Dodge quer saber se JBS subornou Gilmar. STJ também está na mira!

A procuradora-geral da República, Raquel Dodge, pediu novamente ao ministro do Supremo Tribunal Federal (STF) Ricardo Lewandowski que determine a realização de perícia pela Polícia Federal em conversas que indicam a suspeita de compra de decisões judiciais pelo grupo J&F, controlador da JBS. O primeiro pedido foi negado por Lewandowski porque o ministro entende que tal medida só pode ser solicitada após uma análise prévia pela PGR que aponte indício da prática de crimes por alguém que tenha foro privilegiado. Ele pondera ainda que uma eventual perícia prévia poderia ser requisitada diretamente pela PGR à PF, sem necessidade de decisão do Supremo.

O material que Dodge deseja ver analisado pela PF foi entregue ao Ministério Público por Pedro Bettim Jacobi, ex-marido da advogada Renata Gerusa Prado de Araújo. Além de conversas entre os dois, há diálogos de Renata com o diretor jurídico do grupo, Francisco de Asis e Silva, que é delator, com a advogada As mensagens e gravações que citam o ministro do STF, Gilmar Mendes, e os ministros do Superior Tribunal de Justiça Napoleão Nunes Maia Filho, Maruro Campbell e João Otávio de Noronha. Nenhum deles, porém, aparece em gravações ou trocando mensagens. O conteúdo foi revelado pela revista Veja em setembro.

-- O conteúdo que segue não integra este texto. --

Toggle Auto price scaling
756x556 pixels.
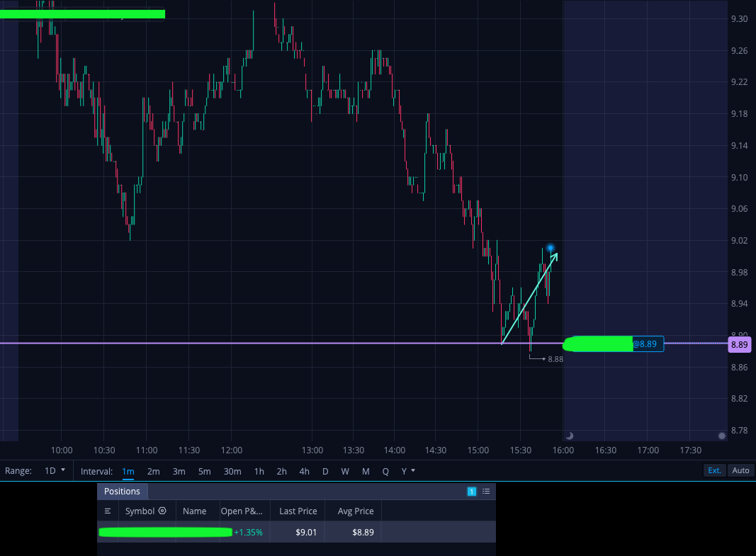[x=740, y=470]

Lewandowski, porém, sustenta que a atuação do Supremo só deve ocorrer se a PGR identificar antes indício da prática de crime. Na visão do ministro, o pedido só deve ter andamento caso seja pedida a abertura de um inquérito com uma narrativa de qual conduta se deseja investigar após um exame preliminar do material. Ele sustenta que se a PGR ainda não chegou a suspeita efetiva de prática de crimes pode solicitar a perícia à PF sem intermediação do STF.

Dodge, por sua vez, argumenta que necessita de autorização judicial para que o material seja analisado. Observa ainda que somente após essa análise poderá decidir por pedidos de abertura de inquérito, caso fique comprovada a existência de indícios.

O novo pedido de Dodge deverá ser analisado nos próximos dias pelo ministro Lewandowski, que se encontra internado desde a semana passada em São Paulo após sofrer uma queda e fraturar uma costela.